● TASK GOAL
For each line of the data that includes the word "computer", copy the line.
─── RECORDED INFORMATION
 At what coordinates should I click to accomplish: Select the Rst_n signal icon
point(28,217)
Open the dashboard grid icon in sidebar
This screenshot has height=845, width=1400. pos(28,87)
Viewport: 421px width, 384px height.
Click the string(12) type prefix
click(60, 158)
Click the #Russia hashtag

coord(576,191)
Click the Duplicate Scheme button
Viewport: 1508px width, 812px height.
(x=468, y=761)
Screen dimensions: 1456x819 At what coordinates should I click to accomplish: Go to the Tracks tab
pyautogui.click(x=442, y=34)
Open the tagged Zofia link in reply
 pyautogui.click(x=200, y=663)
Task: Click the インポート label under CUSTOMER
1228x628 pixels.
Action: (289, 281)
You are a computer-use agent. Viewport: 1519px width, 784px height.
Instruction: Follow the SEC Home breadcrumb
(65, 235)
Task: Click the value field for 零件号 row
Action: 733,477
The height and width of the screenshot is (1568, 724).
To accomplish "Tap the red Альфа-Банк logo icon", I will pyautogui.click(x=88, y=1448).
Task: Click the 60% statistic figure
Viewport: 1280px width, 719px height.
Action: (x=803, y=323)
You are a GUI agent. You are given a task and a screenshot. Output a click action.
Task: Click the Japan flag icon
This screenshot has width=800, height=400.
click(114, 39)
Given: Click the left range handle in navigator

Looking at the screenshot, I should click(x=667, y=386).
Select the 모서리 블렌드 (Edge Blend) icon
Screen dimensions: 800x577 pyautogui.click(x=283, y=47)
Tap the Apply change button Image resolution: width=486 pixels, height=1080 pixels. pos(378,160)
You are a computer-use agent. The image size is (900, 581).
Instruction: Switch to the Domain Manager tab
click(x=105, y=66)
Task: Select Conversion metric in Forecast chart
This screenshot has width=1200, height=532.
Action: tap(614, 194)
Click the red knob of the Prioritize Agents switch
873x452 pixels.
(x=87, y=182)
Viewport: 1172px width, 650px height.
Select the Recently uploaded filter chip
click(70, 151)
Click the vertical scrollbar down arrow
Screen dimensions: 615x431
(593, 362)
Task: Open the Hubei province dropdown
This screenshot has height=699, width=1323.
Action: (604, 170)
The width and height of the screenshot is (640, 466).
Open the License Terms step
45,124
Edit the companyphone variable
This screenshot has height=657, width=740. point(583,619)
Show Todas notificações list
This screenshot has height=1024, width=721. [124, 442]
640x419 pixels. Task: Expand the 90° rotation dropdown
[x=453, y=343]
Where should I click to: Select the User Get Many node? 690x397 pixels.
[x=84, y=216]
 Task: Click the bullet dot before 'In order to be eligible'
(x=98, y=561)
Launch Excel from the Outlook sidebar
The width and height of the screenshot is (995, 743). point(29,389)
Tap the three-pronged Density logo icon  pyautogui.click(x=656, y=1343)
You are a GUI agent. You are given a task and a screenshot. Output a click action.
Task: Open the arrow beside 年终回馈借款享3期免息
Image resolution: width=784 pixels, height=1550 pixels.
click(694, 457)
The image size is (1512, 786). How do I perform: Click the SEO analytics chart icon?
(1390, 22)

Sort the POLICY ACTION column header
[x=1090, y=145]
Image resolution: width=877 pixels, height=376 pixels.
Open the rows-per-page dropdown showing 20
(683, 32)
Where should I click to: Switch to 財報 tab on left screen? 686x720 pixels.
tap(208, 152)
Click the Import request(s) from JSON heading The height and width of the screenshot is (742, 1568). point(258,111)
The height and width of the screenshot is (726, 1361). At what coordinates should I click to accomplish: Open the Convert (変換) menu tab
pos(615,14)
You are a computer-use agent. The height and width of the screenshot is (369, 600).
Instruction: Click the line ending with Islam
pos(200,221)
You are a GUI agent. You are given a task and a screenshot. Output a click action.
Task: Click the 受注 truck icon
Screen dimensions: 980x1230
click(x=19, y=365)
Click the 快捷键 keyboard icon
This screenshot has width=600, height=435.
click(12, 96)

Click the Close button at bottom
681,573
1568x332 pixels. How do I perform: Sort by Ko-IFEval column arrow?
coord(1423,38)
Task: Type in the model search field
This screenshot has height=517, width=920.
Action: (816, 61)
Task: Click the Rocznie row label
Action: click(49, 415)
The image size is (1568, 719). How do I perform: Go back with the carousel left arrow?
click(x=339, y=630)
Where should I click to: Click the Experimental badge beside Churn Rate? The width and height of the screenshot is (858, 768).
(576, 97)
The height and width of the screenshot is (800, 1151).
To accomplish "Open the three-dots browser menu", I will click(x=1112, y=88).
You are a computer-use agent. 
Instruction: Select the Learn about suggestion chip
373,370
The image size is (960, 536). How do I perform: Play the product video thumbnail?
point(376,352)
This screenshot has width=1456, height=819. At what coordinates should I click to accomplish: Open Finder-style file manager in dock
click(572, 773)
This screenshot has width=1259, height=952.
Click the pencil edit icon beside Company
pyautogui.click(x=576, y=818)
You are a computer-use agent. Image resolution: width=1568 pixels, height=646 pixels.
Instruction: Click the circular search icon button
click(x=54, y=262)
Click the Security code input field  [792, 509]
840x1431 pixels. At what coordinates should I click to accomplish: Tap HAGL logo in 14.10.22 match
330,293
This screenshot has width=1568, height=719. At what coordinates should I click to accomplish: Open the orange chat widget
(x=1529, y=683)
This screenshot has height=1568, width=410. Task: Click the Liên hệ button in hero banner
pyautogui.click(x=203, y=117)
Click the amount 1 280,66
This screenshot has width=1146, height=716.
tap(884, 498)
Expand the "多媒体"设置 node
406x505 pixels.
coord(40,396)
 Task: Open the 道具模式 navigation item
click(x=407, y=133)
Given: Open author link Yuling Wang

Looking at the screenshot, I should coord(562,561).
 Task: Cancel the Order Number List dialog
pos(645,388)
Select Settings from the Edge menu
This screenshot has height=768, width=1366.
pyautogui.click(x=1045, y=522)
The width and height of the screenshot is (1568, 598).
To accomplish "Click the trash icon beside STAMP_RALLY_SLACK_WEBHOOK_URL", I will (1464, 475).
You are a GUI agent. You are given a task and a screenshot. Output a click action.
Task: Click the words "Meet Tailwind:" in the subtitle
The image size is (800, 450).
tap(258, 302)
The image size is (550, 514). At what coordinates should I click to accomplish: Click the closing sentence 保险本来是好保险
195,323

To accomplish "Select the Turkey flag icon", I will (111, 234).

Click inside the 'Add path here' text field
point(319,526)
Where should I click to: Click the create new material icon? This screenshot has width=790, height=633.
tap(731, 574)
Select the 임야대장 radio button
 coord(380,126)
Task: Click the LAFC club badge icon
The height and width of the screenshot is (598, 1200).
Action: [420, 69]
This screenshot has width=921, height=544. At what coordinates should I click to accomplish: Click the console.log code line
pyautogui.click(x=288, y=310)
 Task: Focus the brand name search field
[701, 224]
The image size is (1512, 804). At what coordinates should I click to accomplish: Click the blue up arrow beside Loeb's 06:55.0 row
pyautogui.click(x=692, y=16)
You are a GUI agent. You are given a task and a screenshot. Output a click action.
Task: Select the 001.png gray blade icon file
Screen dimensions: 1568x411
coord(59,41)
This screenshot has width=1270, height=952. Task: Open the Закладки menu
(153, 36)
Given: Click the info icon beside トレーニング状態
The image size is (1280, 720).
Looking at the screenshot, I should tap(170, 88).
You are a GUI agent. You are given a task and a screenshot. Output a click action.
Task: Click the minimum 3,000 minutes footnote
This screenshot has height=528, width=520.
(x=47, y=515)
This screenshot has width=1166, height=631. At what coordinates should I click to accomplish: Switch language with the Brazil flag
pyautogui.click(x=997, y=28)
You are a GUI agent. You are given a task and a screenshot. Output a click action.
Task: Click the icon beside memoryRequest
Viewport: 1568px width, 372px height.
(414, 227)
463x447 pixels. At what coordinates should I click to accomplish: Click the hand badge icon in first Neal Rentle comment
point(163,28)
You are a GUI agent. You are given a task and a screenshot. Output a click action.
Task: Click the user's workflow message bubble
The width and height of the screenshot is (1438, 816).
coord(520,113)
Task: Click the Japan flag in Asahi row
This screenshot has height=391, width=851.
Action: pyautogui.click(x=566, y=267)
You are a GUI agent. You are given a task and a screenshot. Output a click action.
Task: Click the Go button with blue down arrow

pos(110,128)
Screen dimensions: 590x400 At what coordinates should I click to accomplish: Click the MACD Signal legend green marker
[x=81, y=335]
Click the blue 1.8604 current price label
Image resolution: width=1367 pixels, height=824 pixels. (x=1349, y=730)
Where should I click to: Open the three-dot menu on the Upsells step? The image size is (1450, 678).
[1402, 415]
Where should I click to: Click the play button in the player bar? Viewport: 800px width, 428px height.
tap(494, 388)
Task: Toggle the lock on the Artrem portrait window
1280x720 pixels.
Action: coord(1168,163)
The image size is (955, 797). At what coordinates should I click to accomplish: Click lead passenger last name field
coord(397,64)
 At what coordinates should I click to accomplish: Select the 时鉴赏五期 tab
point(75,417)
──────
● REPLY
You are a computer-use agent. Viewport: 1519px width, 784px height.
You are a computer-use agent. The image size is (900, 581).
You are a computer-use agent. The height and width of the screenshot is (369, 600).
You are a computer-use agent. 
You are a computer-use agent. Image resolution: width=1568 pixels, height=646 pixels.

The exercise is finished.